→ AIM
Format each line of the records below as an item in a numbered list, skipping any blank lines. Omit the pictures from your list.

(Screen grounding records)

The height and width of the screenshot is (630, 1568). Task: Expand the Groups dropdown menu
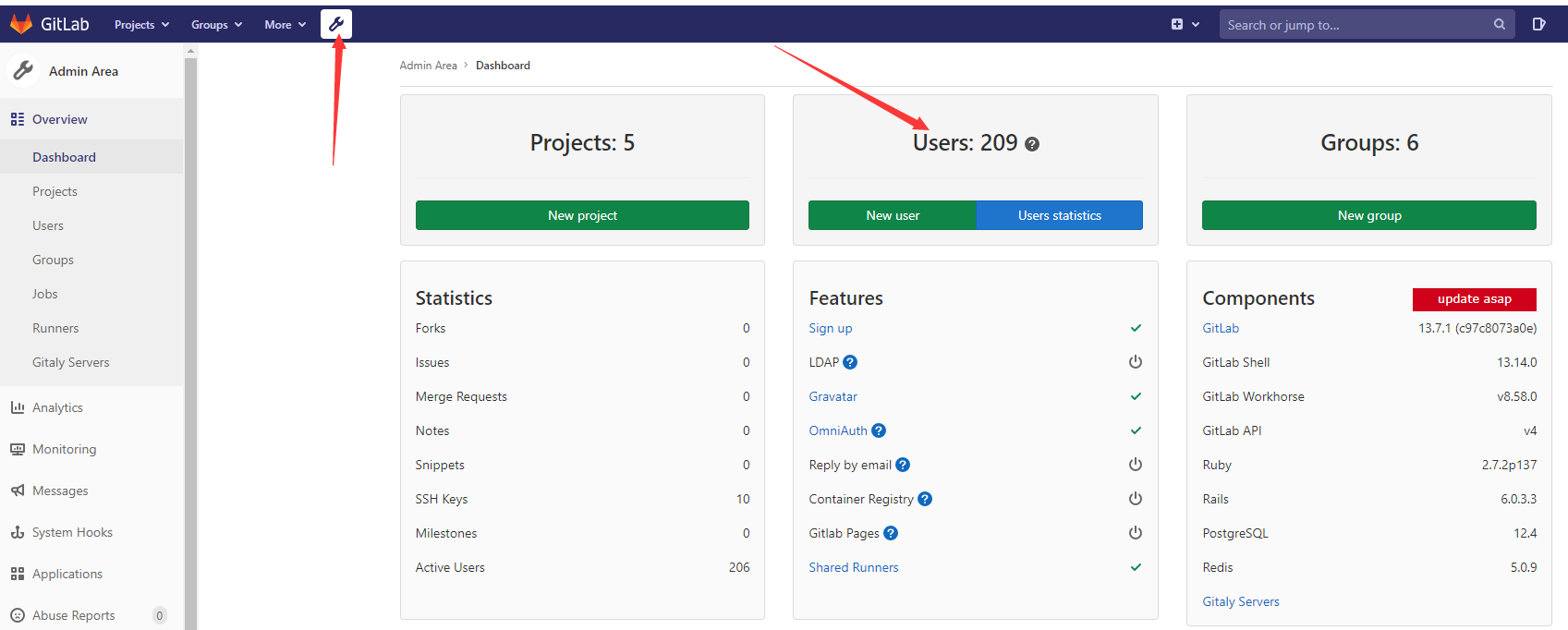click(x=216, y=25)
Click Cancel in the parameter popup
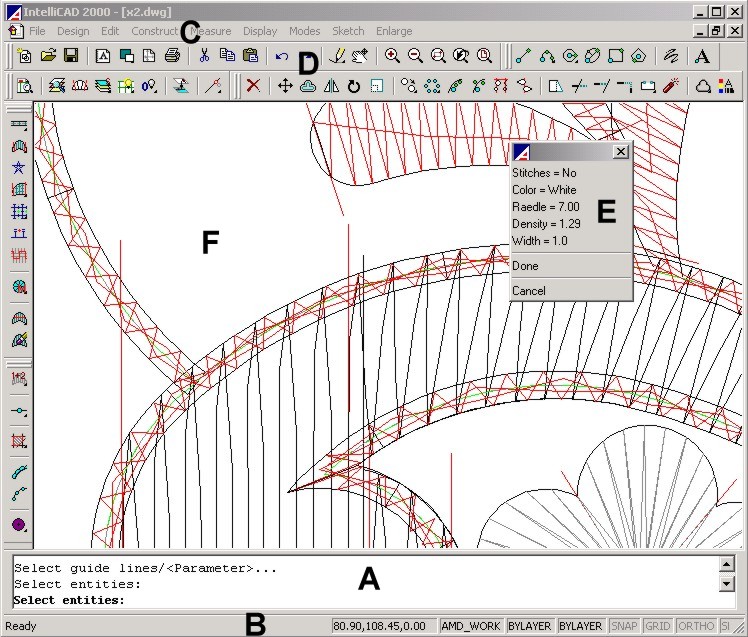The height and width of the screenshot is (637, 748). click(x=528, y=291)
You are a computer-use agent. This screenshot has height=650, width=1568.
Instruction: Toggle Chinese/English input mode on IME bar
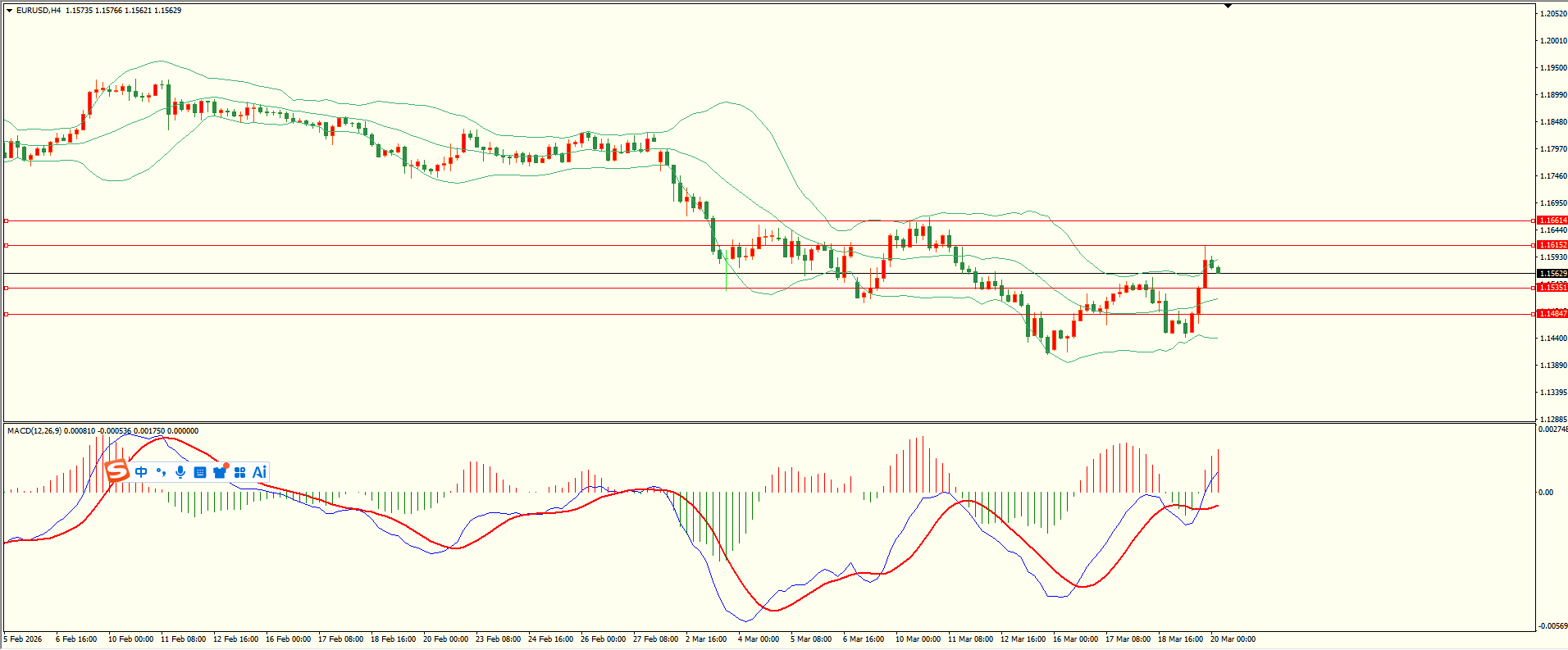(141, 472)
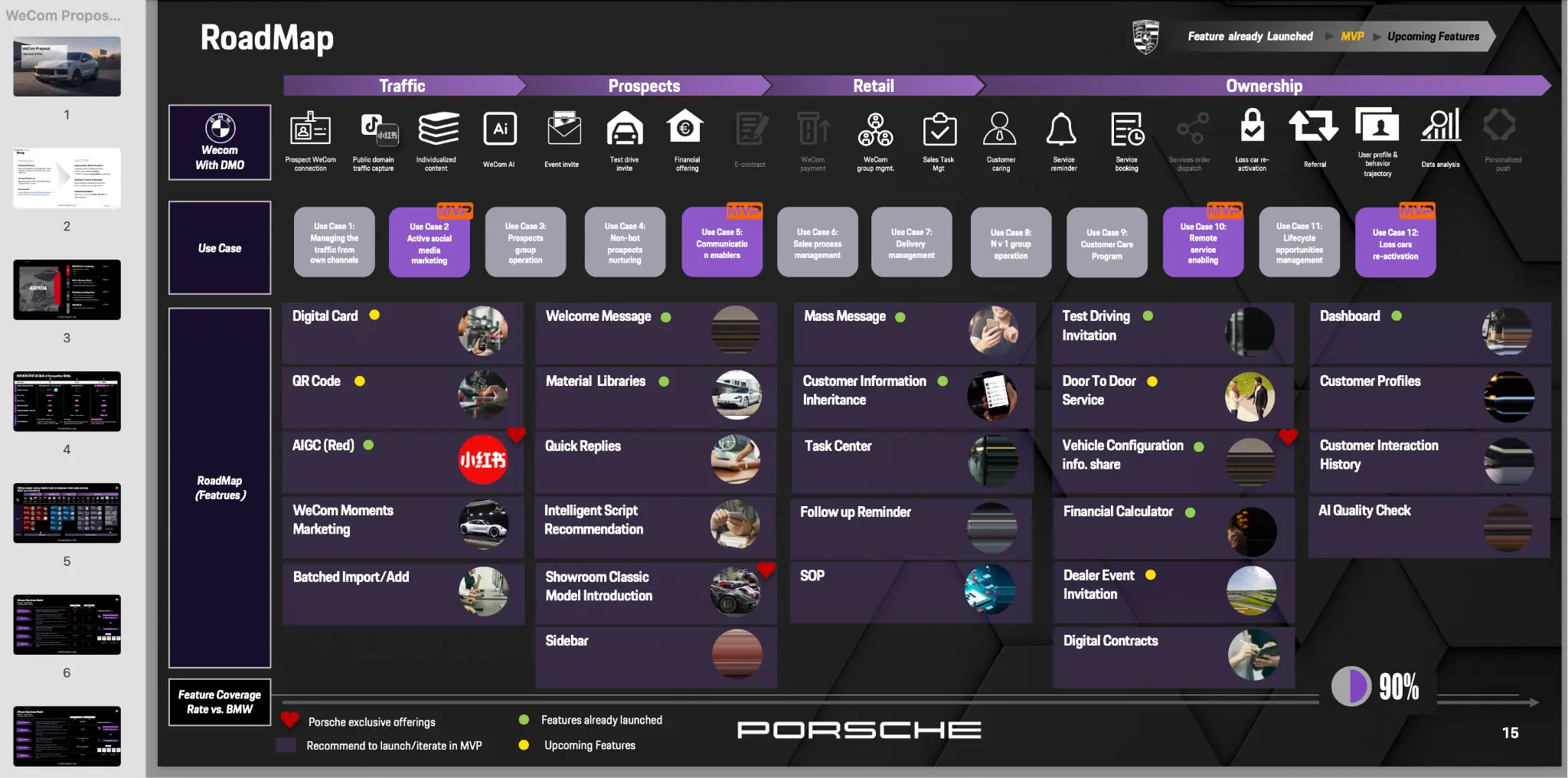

→ ANSWER
1. The height and width of the screenshot is (630, 1568). Task: Expand the Groups dropdown menu
2. click(x=216, y=25)
3. Click Cancel in the parameter popup
4. The height and width of the screenshot is (637, 748). click(x=528, y=291)
5. You are a computer-use agent. This screenshot has height=650, width=1568.
6. Instruction: Toggle Chinese/English input mode on IME bar
7. (141, 472)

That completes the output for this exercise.